:: What the exercise asks ::
Please repeat exactly the lines from the one containing "Sort by the 编号 column header" through the last line of the records, both included, and nothing else, leaving out any pictures.

Start of Provided records

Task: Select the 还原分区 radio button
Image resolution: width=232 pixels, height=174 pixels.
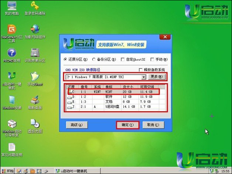Action: coord(66,59)
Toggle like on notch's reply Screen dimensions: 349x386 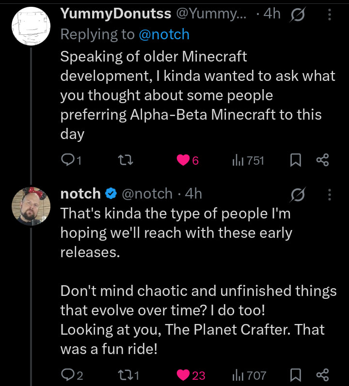tap(183, 375)
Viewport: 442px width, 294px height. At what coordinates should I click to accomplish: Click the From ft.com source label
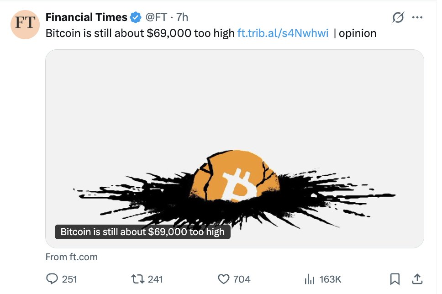[x=72, y=257]
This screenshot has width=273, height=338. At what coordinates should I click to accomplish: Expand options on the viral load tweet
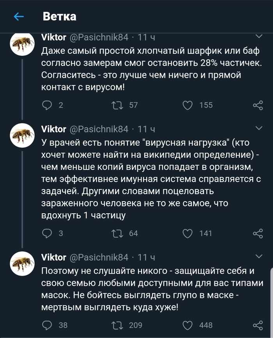259,128
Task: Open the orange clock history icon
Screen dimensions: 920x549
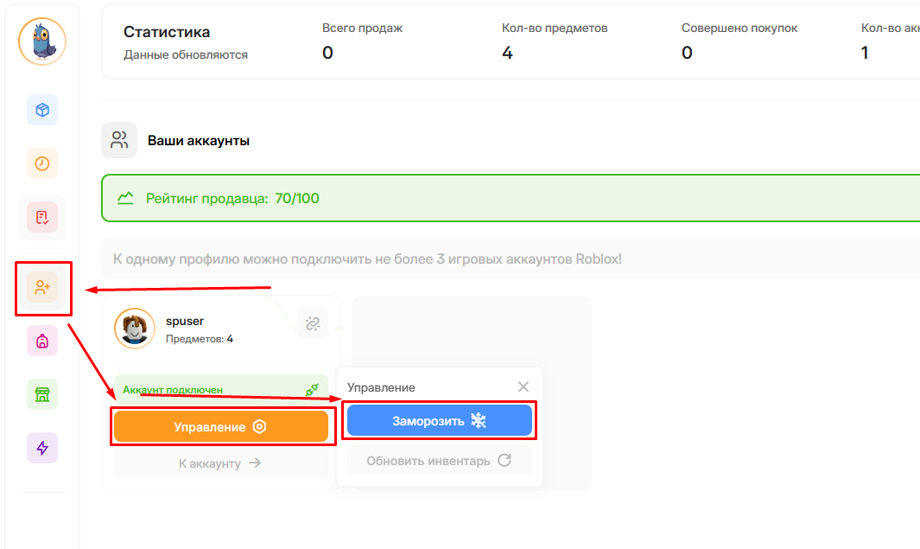Action: click(x=42, y=163)
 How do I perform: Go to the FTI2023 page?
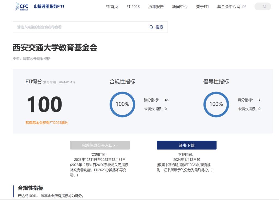click(x=133, y=7)
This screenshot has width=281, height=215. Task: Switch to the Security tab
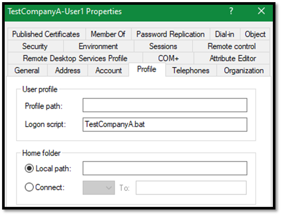click(x=35, y=46)
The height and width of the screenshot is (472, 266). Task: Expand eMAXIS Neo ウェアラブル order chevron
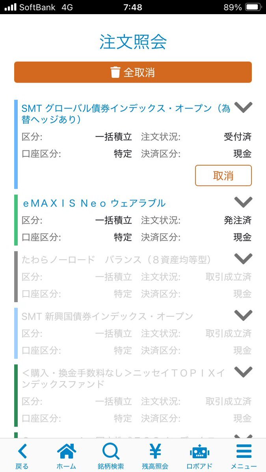243,202
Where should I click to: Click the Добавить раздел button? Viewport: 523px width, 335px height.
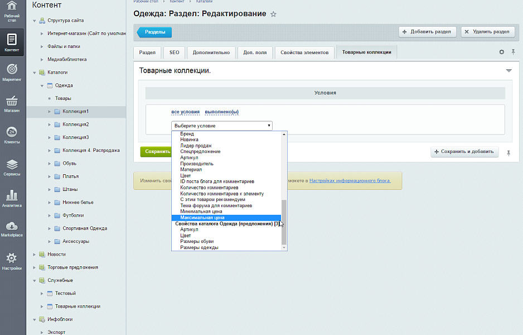click(428, 32)
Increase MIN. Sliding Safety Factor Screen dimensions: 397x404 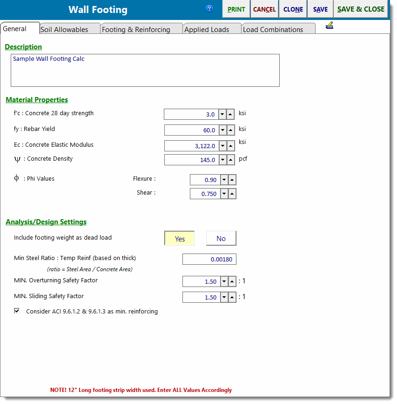click(x=232, y=297)
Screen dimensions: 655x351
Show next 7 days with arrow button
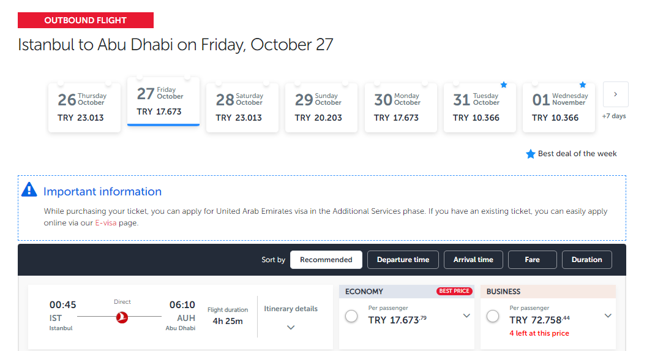[615, 94]
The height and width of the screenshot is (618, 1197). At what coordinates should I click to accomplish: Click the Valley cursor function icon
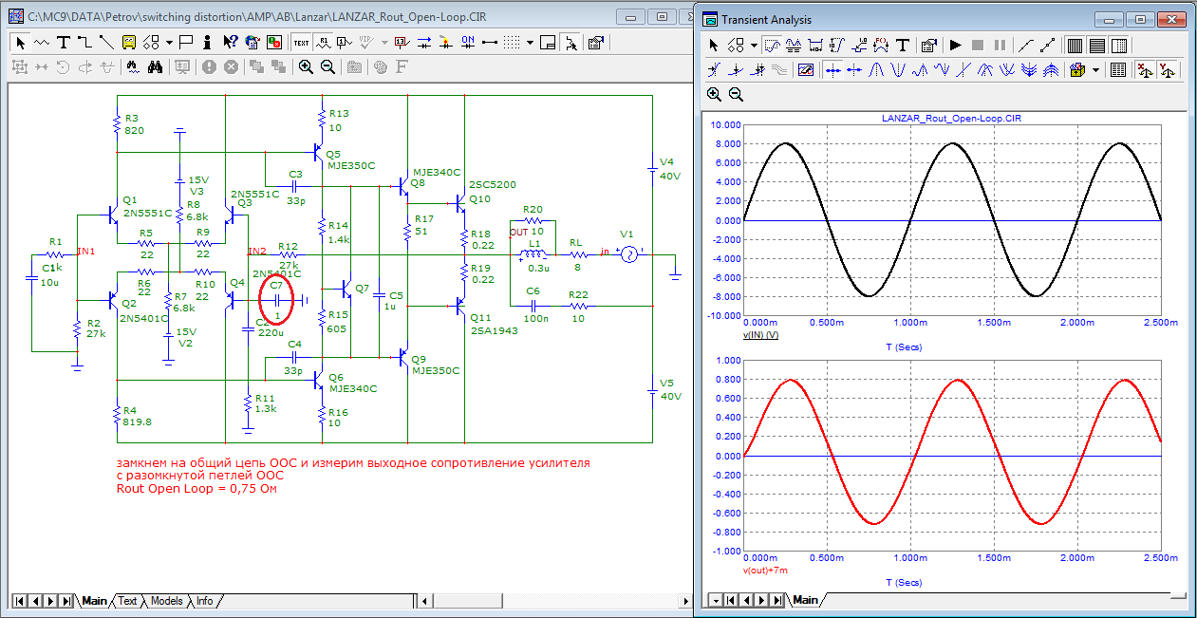click(898, 69)
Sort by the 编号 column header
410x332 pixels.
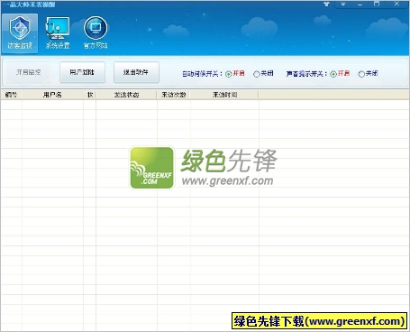[11, 95]
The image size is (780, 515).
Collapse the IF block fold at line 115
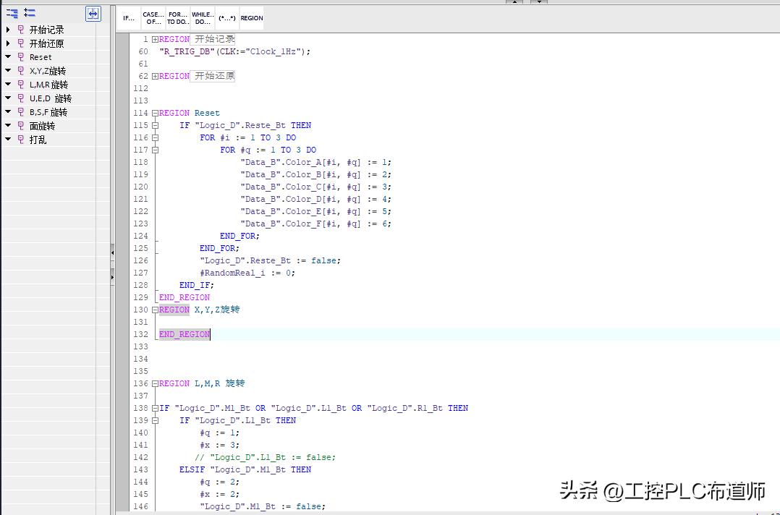155,125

End of Provided records

:: Answer space ::
Sort by the 编号 column header
410x332 pixels.
[11, 95]
The image size is (780, 515).
Collapse the IF block fold at line 115
155,125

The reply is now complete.